**Your objective**
Find the line in the entries below that contains "Instruction: Click the Log out button". Repeat it exactly, and every line after it through the line that contains "Task: Click the Add to Keyword List icon".

Collected data entries

***

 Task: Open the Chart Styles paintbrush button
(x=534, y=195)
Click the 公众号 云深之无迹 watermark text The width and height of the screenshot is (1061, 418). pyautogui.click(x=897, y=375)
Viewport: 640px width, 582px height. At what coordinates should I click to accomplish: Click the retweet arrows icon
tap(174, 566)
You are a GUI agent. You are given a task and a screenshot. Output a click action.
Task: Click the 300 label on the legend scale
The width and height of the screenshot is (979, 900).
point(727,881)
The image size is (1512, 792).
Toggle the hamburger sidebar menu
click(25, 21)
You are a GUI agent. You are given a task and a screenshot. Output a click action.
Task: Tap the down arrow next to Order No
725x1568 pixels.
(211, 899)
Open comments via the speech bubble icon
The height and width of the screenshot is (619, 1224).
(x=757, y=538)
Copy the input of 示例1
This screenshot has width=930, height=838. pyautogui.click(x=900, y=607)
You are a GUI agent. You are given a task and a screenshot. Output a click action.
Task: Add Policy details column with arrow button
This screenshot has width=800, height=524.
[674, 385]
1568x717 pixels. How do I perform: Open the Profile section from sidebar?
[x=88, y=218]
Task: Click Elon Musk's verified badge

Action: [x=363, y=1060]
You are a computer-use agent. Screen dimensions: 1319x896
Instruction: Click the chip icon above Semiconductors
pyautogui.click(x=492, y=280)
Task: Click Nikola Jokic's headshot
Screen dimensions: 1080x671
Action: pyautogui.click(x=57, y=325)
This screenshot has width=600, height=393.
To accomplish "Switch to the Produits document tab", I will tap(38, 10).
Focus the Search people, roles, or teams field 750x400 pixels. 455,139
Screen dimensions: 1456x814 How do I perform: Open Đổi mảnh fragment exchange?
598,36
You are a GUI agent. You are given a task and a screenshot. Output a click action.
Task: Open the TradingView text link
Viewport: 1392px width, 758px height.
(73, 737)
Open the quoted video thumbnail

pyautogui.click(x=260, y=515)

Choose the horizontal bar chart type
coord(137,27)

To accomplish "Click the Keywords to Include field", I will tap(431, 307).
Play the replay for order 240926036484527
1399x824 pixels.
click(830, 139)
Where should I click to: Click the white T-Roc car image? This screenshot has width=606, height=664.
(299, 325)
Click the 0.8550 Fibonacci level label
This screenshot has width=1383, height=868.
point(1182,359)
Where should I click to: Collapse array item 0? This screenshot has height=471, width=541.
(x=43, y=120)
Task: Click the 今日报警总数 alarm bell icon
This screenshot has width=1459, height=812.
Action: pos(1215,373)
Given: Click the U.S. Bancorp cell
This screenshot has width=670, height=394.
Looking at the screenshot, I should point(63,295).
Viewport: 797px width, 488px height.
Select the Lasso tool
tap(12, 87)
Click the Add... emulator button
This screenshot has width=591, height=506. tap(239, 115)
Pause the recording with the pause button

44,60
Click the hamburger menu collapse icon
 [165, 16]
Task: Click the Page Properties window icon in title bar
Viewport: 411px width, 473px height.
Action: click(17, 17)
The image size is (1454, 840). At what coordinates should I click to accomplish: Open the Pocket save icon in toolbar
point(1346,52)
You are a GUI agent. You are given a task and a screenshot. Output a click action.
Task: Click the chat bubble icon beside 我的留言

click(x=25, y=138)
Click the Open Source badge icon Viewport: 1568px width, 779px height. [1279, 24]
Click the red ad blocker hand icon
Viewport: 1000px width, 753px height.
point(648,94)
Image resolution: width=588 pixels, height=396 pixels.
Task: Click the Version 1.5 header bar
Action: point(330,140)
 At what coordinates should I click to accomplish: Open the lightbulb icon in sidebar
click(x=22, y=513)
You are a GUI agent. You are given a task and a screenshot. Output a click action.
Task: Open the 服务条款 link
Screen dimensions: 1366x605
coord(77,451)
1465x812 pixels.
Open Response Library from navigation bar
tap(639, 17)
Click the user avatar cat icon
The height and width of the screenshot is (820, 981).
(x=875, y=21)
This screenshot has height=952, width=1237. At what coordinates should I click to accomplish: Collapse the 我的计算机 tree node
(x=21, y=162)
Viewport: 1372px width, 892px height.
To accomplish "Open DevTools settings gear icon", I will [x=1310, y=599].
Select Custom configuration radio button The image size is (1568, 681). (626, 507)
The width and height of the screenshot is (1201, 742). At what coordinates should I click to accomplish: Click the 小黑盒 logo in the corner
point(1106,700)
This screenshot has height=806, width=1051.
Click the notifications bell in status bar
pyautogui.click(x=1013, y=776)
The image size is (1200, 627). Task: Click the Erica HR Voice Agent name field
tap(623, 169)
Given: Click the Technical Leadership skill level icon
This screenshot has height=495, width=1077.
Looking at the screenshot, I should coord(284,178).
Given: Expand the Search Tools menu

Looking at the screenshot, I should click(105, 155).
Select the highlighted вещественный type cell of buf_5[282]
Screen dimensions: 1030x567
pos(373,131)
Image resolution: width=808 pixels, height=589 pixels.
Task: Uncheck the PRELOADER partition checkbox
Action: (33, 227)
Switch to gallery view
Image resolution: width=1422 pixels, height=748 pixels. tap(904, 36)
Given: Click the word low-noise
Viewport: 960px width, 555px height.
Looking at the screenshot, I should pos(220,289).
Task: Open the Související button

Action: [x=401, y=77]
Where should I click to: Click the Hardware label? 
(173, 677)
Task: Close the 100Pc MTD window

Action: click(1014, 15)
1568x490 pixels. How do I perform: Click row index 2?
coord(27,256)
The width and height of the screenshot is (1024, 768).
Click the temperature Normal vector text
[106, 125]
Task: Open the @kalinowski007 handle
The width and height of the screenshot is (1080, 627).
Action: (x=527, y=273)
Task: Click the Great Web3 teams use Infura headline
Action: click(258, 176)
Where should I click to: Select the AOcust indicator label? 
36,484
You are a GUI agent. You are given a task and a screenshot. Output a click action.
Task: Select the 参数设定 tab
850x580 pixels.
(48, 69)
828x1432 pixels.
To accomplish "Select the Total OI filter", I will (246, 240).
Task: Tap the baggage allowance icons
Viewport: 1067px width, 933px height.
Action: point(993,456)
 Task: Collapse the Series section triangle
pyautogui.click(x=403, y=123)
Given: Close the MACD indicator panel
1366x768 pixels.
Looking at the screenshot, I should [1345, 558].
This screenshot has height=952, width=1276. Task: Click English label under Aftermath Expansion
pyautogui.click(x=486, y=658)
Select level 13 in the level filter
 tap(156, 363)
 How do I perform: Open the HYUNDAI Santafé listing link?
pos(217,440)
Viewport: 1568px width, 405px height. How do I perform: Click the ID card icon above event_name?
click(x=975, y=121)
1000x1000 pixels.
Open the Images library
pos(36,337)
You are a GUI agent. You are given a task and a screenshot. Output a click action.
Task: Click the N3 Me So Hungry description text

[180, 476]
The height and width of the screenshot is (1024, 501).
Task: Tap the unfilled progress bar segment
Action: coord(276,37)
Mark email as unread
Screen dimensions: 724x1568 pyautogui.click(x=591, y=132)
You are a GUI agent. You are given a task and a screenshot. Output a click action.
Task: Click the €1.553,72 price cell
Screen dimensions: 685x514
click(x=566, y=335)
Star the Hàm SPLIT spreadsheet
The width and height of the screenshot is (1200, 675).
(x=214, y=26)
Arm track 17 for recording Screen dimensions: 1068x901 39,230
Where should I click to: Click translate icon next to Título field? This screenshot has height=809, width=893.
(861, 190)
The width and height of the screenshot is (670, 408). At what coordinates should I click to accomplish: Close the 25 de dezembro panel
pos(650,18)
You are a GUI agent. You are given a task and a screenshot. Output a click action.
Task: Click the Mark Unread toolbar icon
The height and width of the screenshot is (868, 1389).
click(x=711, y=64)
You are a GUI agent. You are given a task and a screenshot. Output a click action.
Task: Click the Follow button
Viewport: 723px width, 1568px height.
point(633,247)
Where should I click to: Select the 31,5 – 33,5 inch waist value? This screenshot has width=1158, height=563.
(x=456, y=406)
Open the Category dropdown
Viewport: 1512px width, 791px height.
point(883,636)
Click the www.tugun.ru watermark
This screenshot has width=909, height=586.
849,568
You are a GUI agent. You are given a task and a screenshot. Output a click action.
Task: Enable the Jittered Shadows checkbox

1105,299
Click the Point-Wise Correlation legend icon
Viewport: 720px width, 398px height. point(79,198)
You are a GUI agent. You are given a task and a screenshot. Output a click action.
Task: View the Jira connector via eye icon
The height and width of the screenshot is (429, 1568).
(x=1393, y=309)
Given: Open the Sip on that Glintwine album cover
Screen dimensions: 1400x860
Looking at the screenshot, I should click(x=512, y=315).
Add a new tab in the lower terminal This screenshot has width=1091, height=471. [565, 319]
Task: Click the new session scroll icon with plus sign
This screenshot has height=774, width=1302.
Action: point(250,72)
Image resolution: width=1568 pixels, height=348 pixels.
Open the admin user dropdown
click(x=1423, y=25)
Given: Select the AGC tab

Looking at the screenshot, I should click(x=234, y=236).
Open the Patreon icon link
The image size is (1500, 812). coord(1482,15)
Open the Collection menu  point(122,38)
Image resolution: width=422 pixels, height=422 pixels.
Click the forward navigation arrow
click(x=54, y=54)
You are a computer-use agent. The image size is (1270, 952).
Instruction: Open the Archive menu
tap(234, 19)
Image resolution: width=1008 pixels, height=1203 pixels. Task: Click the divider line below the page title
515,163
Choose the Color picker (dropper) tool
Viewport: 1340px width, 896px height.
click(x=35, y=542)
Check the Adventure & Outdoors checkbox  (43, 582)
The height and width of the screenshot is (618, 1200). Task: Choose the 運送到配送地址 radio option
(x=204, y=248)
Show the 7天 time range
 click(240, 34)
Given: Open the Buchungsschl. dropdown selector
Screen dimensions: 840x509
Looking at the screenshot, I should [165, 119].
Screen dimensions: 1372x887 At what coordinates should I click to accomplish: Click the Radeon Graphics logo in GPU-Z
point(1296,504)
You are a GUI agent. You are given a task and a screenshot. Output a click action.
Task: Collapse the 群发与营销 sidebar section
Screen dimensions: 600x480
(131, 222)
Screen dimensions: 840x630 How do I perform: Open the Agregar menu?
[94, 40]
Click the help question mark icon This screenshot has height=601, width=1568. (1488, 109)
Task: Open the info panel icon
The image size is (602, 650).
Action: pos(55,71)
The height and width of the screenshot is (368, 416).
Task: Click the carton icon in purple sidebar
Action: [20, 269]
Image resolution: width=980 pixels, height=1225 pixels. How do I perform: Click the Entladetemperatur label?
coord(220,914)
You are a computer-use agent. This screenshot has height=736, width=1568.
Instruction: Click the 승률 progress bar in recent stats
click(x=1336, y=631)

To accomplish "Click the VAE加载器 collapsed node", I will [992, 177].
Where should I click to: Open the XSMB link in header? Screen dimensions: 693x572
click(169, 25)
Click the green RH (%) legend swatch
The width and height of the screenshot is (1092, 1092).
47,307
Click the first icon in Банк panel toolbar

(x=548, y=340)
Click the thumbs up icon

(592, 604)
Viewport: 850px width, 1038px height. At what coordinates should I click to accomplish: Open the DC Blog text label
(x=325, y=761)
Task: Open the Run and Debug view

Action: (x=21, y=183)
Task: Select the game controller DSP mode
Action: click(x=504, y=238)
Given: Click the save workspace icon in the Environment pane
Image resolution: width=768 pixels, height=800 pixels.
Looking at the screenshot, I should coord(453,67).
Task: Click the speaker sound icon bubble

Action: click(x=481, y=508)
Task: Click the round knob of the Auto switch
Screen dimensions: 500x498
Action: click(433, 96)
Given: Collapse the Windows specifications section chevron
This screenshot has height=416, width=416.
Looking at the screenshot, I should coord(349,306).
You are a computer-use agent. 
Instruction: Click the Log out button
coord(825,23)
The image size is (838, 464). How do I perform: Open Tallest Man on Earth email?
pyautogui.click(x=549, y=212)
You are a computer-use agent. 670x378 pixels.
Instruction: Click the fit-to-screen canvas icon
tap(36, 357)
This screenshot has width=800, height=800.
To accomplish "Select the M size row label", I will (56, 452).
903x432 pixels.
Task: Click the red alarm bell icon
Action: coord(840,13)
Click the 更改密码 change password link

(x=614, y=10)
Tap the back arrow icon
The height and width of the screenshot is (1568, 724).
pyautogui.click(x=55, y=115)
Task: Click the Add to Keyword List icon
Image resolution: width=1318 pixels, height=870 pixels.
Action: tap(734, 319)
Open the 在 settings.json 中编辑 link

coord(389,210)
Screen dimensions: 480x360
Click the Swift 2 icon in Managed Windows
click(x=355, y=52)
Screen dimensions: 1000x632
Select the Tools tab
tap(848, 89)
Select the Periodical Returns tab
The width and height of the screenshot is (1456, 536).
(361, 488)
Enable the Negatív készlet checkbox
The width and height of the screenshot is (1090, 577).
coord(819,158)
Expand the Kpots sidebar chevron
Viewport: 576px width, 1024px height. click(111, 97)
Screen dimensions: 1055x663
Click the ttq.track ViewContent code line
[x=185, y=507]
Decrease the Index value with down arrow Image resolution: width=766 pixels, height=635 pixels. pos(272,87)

***

**Worked solution**
Instruction: Click the Log out button
coord(825,23)
The image size is (838, 464). How do I perform: Open Tallest Man on Earth email?
pyautogui.click(x=549, y=212)
You are a computer-use agent. 670x378 pixels.
Instruction: Click the fit-to-screen canvas icon
tap(36, 357)
This screenshot has width=800, height=800.
To accomplish "Select the M size row label", I will (56, 452).
903x432 pixels.
Task: Click the red alarm bell icon
Action: coord(840,13)
Click the 更改密码 change password link

(x=614, y=10)
Tap the back arrow icon
The height and width of the screenshot is (1568, 724).
pyautogui.click(x=55, y=115)
Task: Click the Add to Keyword List icon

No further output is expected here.